Make the singing stop already!
Make the singing stop already!

Did you see Daffodils? Wasn’t it great? For Metro Magazine I named it best debut for the 2014 best in theatre wrap-up. Rochelle Bright and her Bullet Heart Club collaborators have acknowledged their sophomore work, The Deliberate Disappearance of my Friend, Jack Hartnett is like a much anticipated second album. The difficult second album. They’ve gone darker. There’s no light relief. Todd Emerson spends half of the show scowling at us. Musically, they no longer have the safety net of the kiwi pop song. I think they know that this time their show won’t be universally adored. I think they know that some people are going to walk out afterwards hating the show.

I hate that I have to write this, but that includes me.

I know what you might be thinking – James, you were just expecting another Daffodils and set yourself up to be let down. I wasn’t. I think their instinct for the tone and subject matter of Jack Hartnett was absolutely correct. They could have given us more of the same. That would have been the easy option.  Instead, Bullet Heart Club are experimenting with genre, story, and song. Musically Abraham Kunin’s songs can’t be compared readily to any other musical show. I applaud that. But when I struggle to connect, when they deliver a hollow story and characters, when I’m sitting there actively willing the show to come to an end, that’s where I feel let down.

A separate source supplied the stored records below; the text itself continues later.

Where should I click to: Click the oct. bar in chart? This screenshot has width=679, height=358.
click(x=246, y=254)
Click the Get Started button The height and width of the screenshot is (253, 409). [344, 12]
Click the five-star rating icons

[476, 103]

Todd Emerson is Oliver Hamilton, a finance man who gives private ratings 0-10 based on his (usually low opinions) of his colleagues intelligence. Todd Emerson is also Jack Hartnett, who goes awol in Europe in search for Anya, the love of his life who he’s been talking to online. The framing device is a You Tube video that Hamilton records after the fact. He says that before he blows his own brains out, he will record the true story of him and Hartnett: “You will know Jack”.

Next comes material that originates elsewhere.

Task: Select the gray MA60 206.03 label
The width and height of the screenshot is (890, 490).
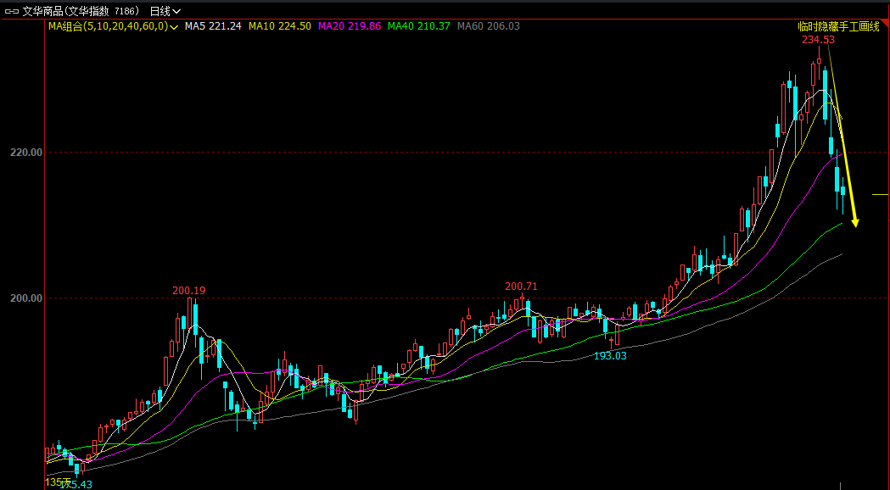Action: pos(489,26)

When Hamilton has to use Hartnett’s desk at work, he discovers a gun in the drawer, and an open Google docs screen where Hartnett is recording the events of his overseas search as they happen. Hamilton is drawn into Hartnett’s story. But the audience? Not so much.

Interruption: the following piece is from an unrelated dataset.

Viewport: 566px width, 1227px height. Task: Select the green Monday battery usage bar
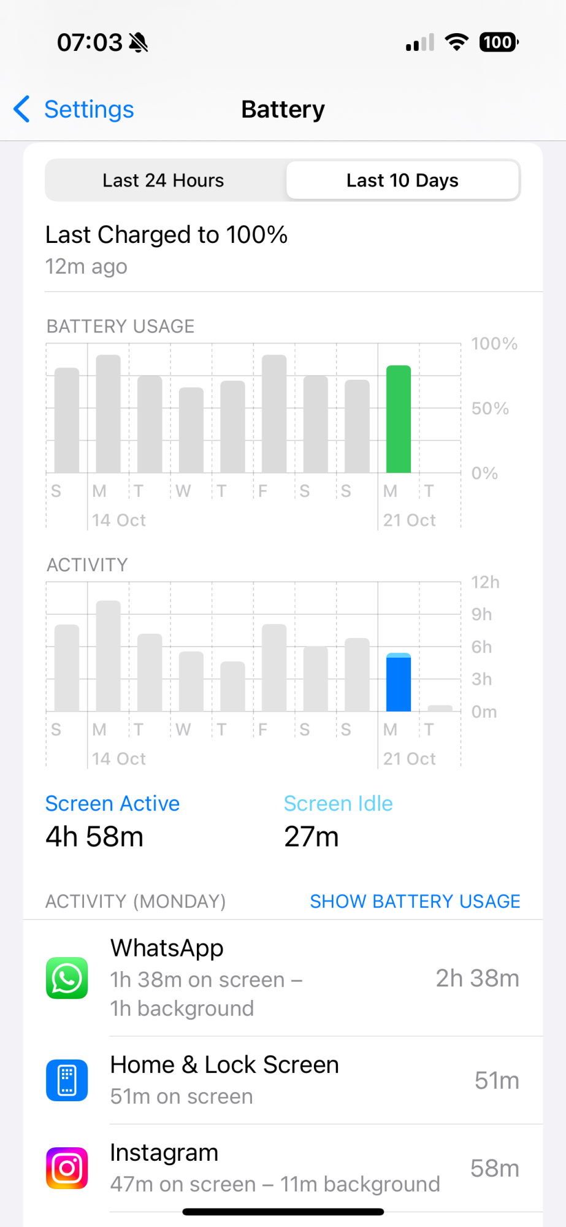click(399, 419)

There’s a point where Emerson as Hamilton turns to us, and says “Do you really care about Jack?”. Trouble is, we don’t care about Hamilton’s character either. In fact, I don’t care about much of it at all. The story has an intriguing premise, but the show doesn’t manage to find the hook at the beginning. Later, as Hartnett country hops in his search for his online lady, my attention is held. But the hook releases again as its reaches its conclusion.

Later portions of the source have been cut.